Social Dance Studio’s Anniversary

By Libby Ryan

Smiling dancers in formation
Paper lanterns hung from the ceiling, casting a dramatic light on the dancers filling Social Dance Studio on the last weekend of March. Along the sides of the dance floor, people chatted and watched the couples dancing. It was warm in the studio, from the light and the dancing and the enthusiasm of all the dancers there to celebrate the fourteenth anniversary of Social Dance Studio, commonly known as SDS to its students and social dancers. The studio was beautifully decorated by a group of dedicated volunteers, the Friends of SDS, who also kept a table of delicious desserts stocked all night.

Shall We Dance, with its 1930s Parisian theme, was the second of five special events the studio is hosting this year for its enthusiastic dancers.

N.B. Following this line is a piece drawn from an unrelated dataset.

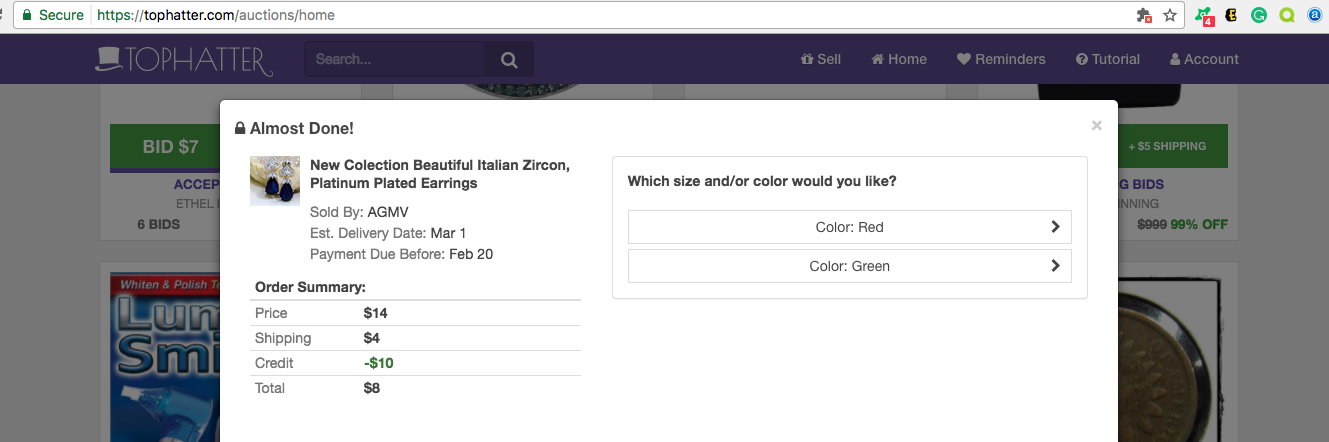The image size is (1329, 442).
Task: Open Reminders in the top navigation
Action: (1001, 59)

SDS is a staple of the Twin Cities social dancing scene, with events tailored to fit every social dancer’s tastes. On a rotating schedule, the studio fills with social dancers. Saturdays vary between west coast swing, country, and Argentine tango; two Fridays each month are dedicated to salsa and bachata; Thursdays host east coast swing; and on special occasions, variety dances combine all the styles into one night. You can always stay apprised of what events are offered at SDS by checking “Twin Cities Dance Events” on page two of Sheer Dance.

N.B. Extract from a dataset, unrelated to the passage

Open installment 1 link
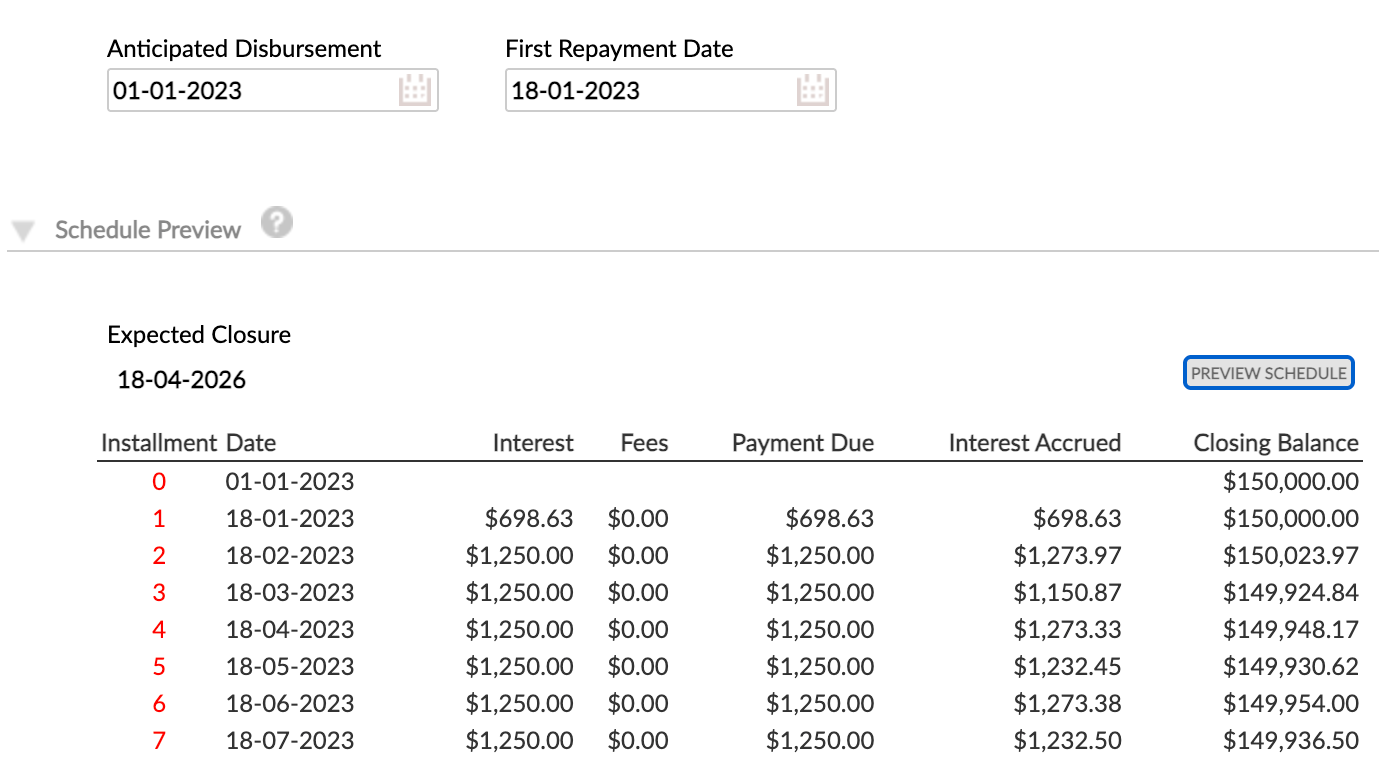 [x=159, y=519]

The anniversary dance was one of those occasions when the music switched seamlessly from salsa to waltz, from foxtrot to west coast swing. It became a melting pot of dance. Dancers who don’t dance bachata danced nightclub two-step. Dancers who don’t waltz danced Argentine tango. No matter what the song, dancers found a way to improvise. The name of the style wasn’t important; the dancers all found a way to dance.

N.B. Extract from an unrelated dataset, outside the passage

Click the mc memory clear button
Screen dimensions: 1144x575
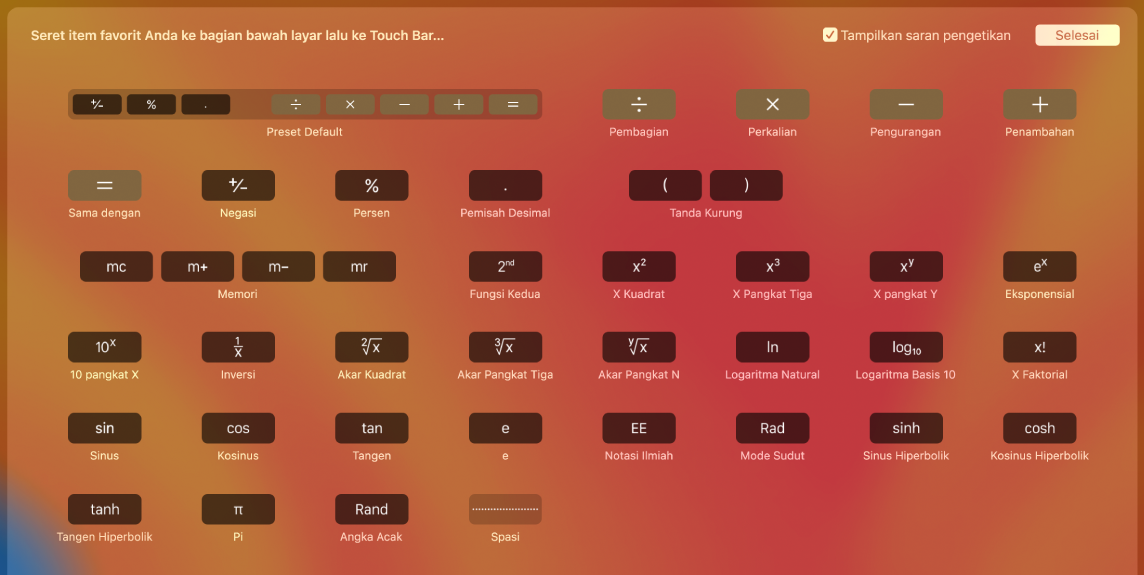tap(116, 267)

Throughout the night, there were three performances to showcase the work students do at the studio. A couple performed an impressively fast salsa as the rest of the room cheered them on. Later in the evening, two couples performed a seductive kizomba routine, and one of SDS’s performance teams strutted their stuff with a fun group salsa, complete with partner switches, dips, and lifts.

Dancers quickly and enthusiastically took back the dance floor after the performances, eager to fit in as many dances as they could throughout the night. Hardly anyone stood on the sidelines for long. The music was too enticing and the atmosphere too excited to keep anyone off the floor. After fourteen years on the scene, SDS knows how to celebrate its anniversary right.